# [Extracted information]
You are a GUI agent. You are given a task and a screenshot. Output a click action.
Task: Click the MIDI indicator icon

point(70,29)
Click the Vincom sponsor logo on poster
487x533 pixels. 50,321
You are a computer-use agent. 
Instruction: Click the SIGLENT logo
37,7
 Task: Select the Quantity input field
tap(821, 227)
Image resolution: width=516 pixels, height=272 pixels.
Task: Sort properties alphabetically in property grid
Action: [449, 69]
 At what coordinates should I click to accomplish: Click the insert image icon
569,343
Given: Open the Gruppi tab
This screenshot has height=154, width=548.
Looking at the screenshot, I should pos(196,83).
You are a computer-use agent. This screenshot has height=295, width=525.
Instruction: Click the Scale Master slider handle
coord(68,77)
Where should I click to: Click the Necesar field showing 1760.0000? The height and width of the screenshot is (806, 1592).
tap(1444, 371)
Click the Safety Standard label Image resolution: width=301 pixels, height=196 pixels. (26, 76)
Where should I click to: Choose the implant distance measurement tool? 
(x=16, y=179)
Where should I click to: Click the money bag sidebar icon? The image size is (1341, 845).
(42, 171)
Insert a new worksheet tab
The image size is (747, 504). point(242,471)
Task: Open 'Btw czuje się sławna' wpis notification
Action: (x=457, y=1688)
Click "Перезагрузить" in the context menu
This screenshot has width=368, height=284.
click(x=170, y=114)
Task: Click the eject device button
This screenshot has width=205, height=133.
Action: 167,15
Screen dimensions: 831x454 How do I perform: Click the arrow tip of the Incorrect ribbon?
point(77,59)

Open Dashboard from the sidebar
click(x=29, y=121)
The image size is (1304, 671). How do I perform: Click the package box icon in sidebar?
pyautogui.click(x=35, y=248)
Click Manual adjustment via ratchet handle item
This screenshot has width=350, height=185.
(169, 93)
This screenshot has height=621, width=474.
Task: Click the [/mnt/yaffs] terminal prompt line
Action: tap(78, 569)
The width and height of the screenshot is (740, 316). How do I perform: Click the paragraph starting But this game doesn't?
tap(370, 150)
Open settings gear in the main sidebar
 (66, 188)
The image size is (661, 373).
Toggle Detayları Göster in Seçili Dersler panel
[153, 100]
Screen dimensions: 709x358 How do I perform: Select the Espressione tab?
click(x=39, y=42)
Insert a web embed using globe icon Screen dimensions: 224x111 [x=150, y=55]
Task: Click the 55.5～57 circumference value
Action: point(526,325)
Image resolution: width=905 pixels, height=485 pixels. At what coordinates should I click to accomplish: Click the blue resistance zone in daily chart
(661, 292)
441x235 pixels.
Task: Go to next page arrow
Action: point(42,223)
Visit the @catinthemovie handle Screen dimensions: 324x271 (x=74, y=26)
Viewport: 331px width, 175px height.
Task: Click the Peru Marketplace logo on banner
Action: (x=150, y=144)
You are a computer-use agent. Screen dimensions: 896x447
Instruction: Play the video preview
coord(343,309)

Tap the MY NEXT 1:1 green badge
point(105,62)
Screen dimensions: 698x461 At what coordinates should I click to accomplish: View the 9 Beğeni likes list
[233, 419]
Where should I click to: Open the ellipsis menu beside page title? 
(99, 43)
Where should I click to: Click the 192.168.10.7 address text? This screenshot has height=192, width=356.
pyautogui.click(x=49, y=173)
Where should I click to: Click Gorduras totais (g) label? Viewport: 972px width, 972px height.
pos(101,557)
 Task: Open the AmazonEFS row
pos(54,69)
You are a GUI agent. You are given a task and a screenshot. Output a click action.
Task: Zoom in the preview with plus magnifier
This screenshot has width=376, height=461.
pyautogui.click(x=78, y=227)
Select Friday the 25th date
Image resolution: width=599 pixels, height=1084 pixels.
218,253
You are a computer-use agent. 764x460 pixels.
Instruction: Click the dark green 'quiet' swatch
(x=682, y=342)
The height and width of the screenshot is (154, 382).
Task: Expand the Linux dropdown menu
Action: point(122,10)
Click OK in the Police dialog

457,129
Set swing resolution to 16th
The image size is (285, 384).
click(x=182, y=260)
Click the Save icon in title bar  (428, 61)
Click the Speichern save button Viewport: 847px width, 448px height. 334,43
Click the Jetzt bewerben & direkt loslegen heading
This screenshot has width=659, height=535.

# [About this exercise]
All the entries are to be set down exactly as they appear.

# [Task solution]
You are a GUI agent. You are given a task and a screenshot. Output a click action.
Task: Click the MIDI indicator icon

point(70,29)
Click the Vincom sponsor logo on poster
487x533 pixels. 50,321
You are a computer-use agent. 
Instruction: Click the SIGLENT logo
37,7
 Task: Select the Quantity input field
tap(821, 227)
Image resolution: width=516 pixels, height=272 pixels.
Task: Sort properties alphabetically in property grid
Action: [449, 69]
 At what coordinates should I click to accomplish: Click the insert image icon
569,343
Given: Open the Gruppi tab
This screenshot has height=154, width=548.
Looking at the screenshot, I should pos(196,83).
You are a computer-use agent. This screenshot has height=295, width=525.
Instruction: Click the Scale Master slider handle
coord(68,77)
Where should I click to: Click the Necesar field showing 1760.0000? The height and width of the screenshot is (806, 1592).
tap(1444, 371)
Click the Safety Standard label Image resolution: width=301 pixels, height=196 pixels. (26, 76)
Where should I click to: Choose the implant distance measurement tool? 
(x=16, y=179)
Where should I click to: Click the money bag sidebar icon? The image size is (1341, 845).
(42, 171)
Insert a new worksheet tab
The image size is (747, 504). point(242,471)
Task: Open 'Btw czuje się sławna' wpis notification
Action: (x=457, y=1688)
Click "Перезагрузить" in the context menu
This screenshot has width=368, height=284.
click(x=170, y=114)
Task: Click the eject device button
This screenshot has width=205, height=133.
Action: 167,15
Screen dimensions: 831x454 How do I perform: Click the arrow tip of the Incorrect ribbon?
point(77,59)

Open Dashboard from the sidebar
click(x=29, y=121)
The image size is (1304, 671). How do I perform: Click the package box icon in sidebar?
pyautogui.click(x=35, y=248)
Click Manual adjustment via ratchet handle item
This screenshot has width=350, height=185.
(169, 93)
This screenshot has height=621, width=474.
Task: Click the [/mnt/yaffs] terminal prompt line
Action: tap(78, 569)
The width and height of the screenshot is (740, 316). How do I perform: Click the paragraph starting But this game doesn't?
tap(370, 150)
Open settings gear in the main sidebar
 (66, 188)
The image size is (661, 373).
Toggle Detayları Göster in Seçili Dersler panel
[153, 100]
Screen dimensions: 709x358 How do I perform: Select the Espressione tab?
click(x=39, y=42)
Insert a web embed using globe icon Screen dimensions: 224x111 [x=150, y=55]
Task: Click the 55.5～57 circumference value
Action: point(526,325)
Image resolution: width=905 pixels, height=485 pixels. At what coordinates should I click to accomplish: Click the blue resistance zone in daily chart
(661, 292)
441x235 pixels.
Task: Go to next page arrow
Action: point(42,223)
Visit the @catinthemovie handle Screen dimensions: 324x271 (x=74, y=26)
Viewport: 331px width, 175px height.
Task: Click the Peru Marketplace logo on banner
Action: (x=150, y=144)
You are a computer-use agent. Screen dimensions: 896x447
Instruction: Play the video preview
coord(343,309)

Tap the MY NEXT 1:1 green badge
point(105,62)
Screen dimensions: 698x461 At what coordinates should I click to accomplish: View the 9 Beğeni likes list
[233, 419]
Where should I click to: Open the ellipsis menu beside page title? 
(99, 43)
Where should I click to: Click the 192.168.10.7 address text? This screenshot has height=192, width=356.
pyautogui.click(x=49, y=173)
Where should I click to: Click Gorduras totais (g) label? Viewport: 972px width, 972px height.
pos(101,557)
 Task: Open the AmazonEFS row
pos(54,69)
You are a GUI agent. You are given a task and a screenshot. Output a click action.
Task: Zoom in the preview with plus magnifier
This screenshot has width=376, height=461.
pyautogui.click(x=78, y=227)
Select Friday the 25th date
Image resolution: width=599 pixels, height=1084 pixels.
218,253
You are a computer-use agent. 764x460 pixels.
Instruction: Click the dark green 'quiet' swatch
(x=682, y=342)
The height and width of the screenshot is (154, 382).
Task: Expand the Linux dropdown menu
Action: point(122,10)
Click OK in the Police dialog

457,129
Set swing resolution to 16th
The image size is (285, 384).
click(x=182, y=260)
Click the Save icon in title bar  (428, 61)
Click the Speichern save button Viewport: 847px width, 448px height. 334,43
Click the Jetzt bewerben & direkt loslegen heading
This screenshot has width=659, height=535.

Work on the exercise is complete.